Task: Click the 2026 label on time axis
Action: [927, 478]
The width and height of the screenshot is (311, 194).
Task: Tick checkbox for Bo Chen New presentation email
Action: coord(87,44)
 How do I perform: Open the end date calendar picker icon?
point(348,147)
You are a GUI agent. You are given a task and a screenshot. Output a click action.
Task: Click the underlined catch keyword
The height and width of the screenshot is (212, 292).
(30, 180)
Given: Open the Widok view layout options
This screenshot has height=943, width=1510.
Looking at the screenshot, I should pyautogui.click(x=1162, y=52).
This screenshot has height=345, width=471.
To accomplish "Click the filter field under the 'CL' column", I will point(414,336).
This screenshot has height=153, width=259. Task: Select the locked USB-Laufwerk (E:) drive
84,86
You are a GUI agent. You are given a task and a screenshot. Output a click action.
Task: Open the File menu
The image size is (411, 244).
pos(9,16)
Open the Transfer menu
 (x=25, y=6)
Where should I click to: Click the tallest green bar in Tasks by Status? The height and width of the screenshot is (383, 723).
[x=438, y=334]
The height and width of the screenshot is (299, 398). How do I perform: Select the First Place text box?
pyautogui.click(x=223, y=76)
──────
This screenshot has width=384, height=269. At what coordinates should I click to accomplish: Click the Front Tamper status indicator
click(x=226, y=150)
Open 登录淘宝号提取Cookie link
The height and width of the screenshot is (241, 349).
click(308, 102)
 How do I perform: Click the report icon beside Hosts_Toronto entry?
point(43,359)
──────
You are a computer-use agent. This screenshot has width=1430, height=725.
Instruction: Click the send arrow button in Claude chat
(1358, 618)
──────
-- PROBLEM DETAILS --
Retype the entries above exactly, but only from the line containing "How do I perform: Open" through the line containing "Given: Open the Widok view layout options", both included.

-- THE ANSWER --
 How do I perform: Open the end date calendar picker icon?
point(348,147)
You are a GUI agent. You are given a task and a screenshot. Output a click action.
Task: Click the underlined catch keyword
The height and width of the screenshot is (212, 292).
(30, 180)
Given: Open the Widok view layout options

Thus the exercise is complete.